Pubescents and teenagers had a huge cinematic year in 1996. There was Happy Gilmore, Beavis and Butthead Do America, Kingpin and Bio-Dome – a film about two carefree imbeciles, Bud and Doyle, who get trapped inside a self-sustaining science experiment for a year when one of them needs to take a piss.
It’s a puerile film full of gross jokes but its premise has parallels to life in lockdown – especially if you live in Brunswick East.
Bud and Doyle get locked inside the Bio-Dome – a microcosm of Earth complete with a desert, rainforest and waterfalls – with five environmental scientists.
The demographic under the dome is not unlike the one in Brunswick East, in Melbourne’s inner north, which is populated by well-meaning, educated people that want to save the planet, some of whom also want to stay up partying and doing drugs at a nearby pizza parlour.
There’s households growing their own vegetables, urban foragers, wild yeasts and biodynamic everything.
The film opens with a voice bellowing about searching for hope in the face of environmental disasters, over footage of burning oil derricks and baby ducks covered in tar, so we’ve known fossil fuels are bad since at least ’96.
And yet, despite having 24 years to take this Bio-Dome thing seriously, the powerful people still haven’t installed geodesic utopias on every block.
Doyle and Bud are respectively played by one of the lesser Baldwins and Pauly Shore, who is a kind of weirder Adam Sandler.
They star alongside Kylie Minogue playing an oceanographer which is confusing because the Bio-Dome doesn’t have an ocean and the only “science” we see Minogue’s character do involves her licking a carrot.
Why she’s named after the lead character in German auteur Rainer Werner Fassbinder’s film The Bitter Tears of Petra von Kant is also inexplicable.

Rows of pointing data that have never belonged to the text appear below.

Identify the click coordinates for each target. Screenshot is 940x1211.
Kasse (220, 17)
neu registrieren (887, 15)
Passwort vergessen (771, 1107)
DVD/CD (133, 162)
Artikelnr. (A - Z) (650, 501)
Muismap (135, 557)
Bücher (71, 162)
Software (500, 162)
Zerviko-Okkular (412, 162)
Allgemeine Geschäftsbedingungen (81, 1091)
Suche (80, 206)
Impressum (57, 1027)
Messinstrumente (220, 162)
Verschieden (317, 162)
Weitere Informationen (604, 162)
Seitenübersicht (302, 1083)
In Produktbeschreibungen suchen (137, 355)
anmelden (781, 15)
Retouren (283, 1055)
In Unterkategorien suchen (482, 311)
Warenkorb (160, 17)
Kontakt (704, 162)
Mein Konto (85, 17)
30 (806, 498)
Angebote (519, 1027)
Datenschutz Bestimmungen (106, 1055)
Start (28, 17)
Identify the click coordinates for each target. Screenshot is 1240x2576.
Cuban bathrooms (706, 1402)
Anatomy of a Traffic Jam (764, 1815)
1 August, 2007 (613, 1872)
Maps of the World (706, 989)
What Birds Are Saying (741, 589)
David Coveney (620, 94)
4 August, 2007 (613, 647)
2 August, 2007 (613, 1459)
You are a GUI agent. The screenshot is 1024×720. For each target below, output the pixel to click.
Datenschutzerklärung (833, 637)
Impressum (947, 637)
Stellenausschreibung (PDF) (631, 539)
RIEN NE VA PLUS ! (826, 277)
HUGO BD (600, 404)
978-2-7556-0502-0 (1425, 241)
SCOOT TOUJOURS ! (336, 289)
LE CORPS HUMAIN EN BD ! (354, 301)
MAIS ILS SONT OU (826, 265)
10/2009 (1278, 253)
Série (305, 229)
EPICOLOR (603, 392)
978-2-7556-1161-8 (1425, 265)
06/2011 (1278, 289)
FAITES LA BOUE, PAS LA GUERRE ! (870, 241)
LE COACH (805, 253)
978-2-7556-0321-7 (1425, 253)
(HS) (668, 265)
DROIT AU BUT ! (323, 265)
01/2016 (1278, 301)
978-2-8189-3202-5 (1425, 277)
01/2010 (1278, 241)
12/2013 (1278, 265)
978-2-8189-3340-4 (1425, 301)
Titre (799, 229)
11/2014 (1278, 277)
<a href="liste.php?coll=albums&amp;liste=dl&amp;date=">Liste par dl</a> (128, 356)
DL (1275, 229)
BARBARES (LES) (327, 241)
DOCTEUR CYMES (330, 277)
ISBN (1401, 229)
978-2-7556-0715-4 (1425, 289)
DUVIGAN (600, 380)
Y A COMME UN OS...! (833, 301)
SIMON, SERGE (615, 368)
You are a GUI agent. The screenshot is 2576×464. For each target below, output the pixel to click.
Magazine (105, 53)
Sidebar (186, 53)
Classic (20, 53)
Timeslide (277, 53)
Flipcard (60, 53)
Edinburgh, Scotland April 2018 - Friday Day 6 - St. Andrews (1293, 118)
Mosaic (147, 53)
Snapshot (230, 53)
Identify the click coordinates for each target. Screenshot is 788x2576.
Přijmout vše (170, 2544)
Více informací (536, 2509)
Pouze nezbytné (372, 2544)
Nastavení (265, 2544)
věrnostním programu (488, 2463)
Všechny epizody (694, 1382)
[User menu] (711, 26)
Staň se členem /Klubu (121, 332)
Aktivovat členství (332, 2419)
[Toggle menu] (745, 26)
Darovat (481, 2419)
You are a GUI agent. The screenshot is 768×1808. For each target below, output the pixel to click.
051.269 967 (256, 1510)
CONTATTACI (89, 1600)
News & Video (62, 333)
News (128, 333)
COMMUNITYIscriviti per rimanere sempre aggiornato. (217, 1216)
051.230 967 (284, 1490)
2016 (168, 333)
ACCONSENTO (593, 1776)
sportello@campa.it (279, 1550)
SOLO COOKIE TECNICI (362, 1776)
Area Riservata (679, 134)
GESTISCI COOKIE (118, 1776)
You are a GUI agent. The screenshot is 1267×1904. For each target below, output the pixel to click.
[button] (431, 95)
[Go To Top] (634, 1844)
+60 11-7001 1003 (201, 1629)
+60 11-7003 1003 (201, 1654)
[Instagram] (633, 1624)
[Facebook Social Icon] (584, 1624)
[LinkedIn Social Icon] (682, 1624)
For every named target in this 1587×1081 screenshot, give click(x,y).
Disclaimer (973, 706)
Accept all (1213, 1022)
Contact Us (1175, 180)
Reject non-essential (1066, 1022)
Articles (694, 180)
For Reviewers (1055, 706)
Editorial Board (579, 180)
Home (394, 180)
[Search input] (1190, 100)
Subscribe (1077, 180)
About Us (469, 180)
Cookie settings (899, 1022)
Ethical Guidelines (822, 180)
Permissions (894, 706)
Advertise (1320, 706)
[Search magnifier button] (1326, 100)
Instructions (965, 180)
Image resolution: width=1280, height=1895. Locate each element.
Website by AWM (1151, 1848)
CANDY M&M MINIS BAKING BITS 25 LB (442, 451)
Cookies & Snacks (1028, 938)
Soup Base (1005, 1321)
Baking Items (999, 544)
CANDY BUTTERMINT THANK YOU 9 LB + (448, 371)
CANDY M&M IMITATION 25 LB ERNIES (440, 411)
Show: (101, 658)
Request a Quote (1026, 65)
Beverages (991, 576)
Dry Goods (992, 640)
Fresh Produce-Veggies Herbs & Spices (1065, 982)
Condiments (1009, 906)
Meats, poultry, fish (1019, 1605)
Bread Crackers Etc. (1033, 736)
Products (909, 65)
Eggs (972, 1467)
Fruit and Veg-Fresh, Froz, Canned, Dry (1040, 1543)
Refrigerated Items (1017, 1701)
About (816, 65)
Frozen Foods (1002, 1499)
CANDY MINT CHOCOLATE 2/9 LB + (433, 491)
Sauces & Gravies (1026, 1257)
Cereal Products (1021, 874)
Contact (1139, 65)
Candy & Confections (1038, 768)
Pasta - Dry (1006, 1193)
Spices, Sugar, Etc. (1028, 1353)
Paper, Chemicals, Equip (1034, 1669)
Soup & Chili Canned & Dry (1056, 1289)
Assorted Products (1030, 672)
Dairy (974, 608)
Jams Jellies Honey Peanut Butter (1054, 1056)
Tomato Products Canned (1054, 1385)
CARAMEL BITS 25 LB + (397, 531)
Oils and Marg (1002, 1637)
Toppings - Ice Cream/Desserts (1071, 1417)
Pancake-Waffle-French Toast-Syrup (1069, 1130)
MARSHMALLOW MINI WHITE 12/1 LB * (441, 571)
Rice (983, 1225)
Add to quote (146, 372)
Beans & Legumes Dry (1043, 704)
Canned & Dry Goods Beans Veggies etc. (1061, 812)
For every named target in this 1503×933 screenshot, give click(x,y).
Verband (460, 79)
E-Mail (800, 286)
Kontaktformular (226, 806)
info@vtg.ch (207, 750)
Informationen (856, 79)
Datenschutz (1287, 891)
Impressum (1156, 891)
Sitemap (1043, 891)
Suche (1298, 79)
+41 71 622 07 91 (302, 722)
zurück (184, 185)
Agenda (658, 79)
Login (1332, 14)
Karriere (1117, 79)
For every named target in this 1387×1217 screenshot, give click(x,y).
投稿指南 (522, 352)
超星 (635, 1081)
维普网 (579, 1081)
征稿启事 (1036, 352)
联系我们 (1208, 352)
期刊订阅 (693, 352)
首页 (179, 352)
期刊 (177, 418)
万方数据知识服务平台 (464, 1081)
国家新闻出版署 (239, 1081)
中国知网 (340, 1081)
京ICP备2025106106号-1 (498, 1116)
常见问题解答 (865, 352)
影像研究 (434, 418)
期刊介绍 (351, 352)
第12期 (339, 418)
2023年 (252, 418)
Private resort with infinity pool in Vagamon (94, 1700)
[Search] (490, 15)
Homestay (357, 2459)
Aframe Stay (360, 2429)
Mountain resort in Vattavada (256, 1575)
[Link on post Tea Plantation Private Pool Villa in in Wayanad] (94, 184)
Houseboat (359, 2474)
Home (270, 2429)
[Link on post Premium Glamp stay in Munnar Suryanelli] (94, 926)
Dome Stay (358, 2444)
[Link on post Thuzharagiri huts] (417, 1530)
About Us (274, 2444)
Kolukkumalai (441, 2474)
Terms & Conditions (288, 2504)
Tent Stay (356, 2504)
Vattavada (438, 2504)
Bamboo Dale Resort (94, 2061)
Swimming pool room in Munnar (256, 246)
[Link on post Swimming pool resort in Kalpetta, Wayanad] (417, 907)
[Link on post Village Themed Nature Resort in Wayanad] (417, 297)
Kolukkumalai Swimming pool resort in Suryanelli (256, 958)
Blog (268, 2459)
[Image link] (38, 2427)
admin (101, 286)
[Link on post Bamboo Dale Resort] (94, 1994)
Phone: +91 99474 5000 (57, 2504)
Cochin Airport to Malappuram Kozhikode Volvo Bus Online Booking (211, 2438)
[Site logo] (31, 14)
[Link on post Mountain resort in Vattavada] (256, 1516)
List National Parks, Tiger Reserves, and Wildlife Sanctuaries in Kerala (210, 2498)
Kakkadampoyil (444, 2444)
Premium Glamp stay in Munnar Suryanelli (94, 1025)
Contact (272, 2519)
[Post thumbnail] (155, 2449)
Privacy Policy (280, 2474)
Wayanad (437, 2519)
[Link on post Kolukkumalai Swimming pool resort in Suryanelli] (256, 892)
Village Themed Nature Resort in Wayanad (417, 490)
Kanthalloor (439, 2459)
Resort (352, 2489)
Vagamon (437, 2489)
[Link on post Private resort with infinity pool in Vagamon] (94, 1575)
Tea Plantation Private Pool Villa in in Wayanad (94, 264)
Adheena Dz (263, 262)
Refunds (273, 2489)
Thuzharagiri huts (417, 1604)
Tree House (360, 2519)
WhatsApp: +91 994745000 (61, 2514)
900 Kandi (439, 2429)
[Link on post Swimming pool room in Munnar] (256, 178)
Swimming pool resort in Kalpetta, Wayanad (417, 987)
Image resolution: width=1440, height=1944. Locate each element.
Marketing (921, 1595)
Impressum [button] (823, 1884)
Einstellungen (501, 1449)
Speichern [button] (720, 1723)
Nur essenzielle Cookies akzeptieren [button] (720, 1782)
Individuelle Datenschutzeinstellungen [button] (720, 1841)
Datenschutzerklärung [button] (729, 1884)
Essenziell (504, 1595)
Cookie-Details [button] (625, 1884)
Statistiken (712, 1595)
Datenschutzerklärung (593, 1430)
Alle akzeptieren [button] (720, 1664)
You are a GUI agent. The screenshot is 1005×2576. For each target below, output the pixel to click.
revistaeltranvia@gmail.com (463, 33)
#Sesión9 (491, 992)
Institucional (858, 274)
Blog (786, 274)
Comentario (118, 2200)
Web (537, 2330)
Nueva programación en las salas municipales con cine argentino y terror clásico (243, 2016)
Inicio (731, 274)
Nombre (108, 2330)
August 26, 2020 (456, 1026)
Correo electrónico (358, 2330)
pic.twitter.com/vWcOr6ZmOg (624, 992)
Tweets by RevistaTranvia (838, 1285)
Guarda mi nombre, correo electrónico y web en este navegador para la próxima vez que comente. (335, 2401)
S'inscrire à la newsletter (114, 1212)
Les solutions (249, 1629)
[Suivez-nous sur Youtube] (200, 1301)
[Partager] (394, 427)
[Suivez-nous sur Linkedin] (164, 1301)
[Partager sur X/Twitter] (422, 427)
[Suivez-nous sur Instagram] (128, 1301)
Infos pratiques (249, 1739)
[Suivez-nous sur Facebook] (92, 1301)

Coming in hot from starring alongside Jean-Claude Van Damme in the big-screen Street Fighter adaptation, Minogue says Bio-Dome was her worst career move and is the only thing she’s done in her professional life that her father ridicules her for.
(I was unable to find the original source of this bit of Minogue IMDB trivia, but if you’ve seen Bio-Dome it’s believable.)
Despite the current hype, Street Fighter will always be cooler than Animal Crossing.
There’s also a Tenacious D cameo at an environmental rally that resembles the kind of moshpit-free, socially distanced concert you can see happening once lockdown lifts.
It’s perhaps a best-case scenario – the worst being free-for-all, virus-spreading parties like the one Bud and Doyle throw in the Bio-Dome.
Relations are tense between Bud, Doyle and the scientists after the big bash trashes their experiment.
It drives the film’s baddie – doctor Noah Faulkner – insane, forcing him to sneak around his bountiful ark like a Tinder user ignoring lockdown restrictions.
But the two degenerates win back the affections of their learned roomies by returning the Bio-Dome to a harmonious equilibrium.
Getting along with your housemates is really important right now, but it’s hard when you’re all cooped up together. The other day my housemate cracked it at me because I said hedgehog slices were overrated.
I was pretty mad about it but realised it’d be really dumb to have a falling out over a cake and offered to make her lasagne.
In true Bio-Dome style she said sorry by presenting me with some freshly foraged feijoas.
So under lockdown, don’t forget about saving the environment, don’t have a falling out with your housemates and don’t have a massive infectious house party. As Bud and Doyle say: “Viva Los Bio-Dome!”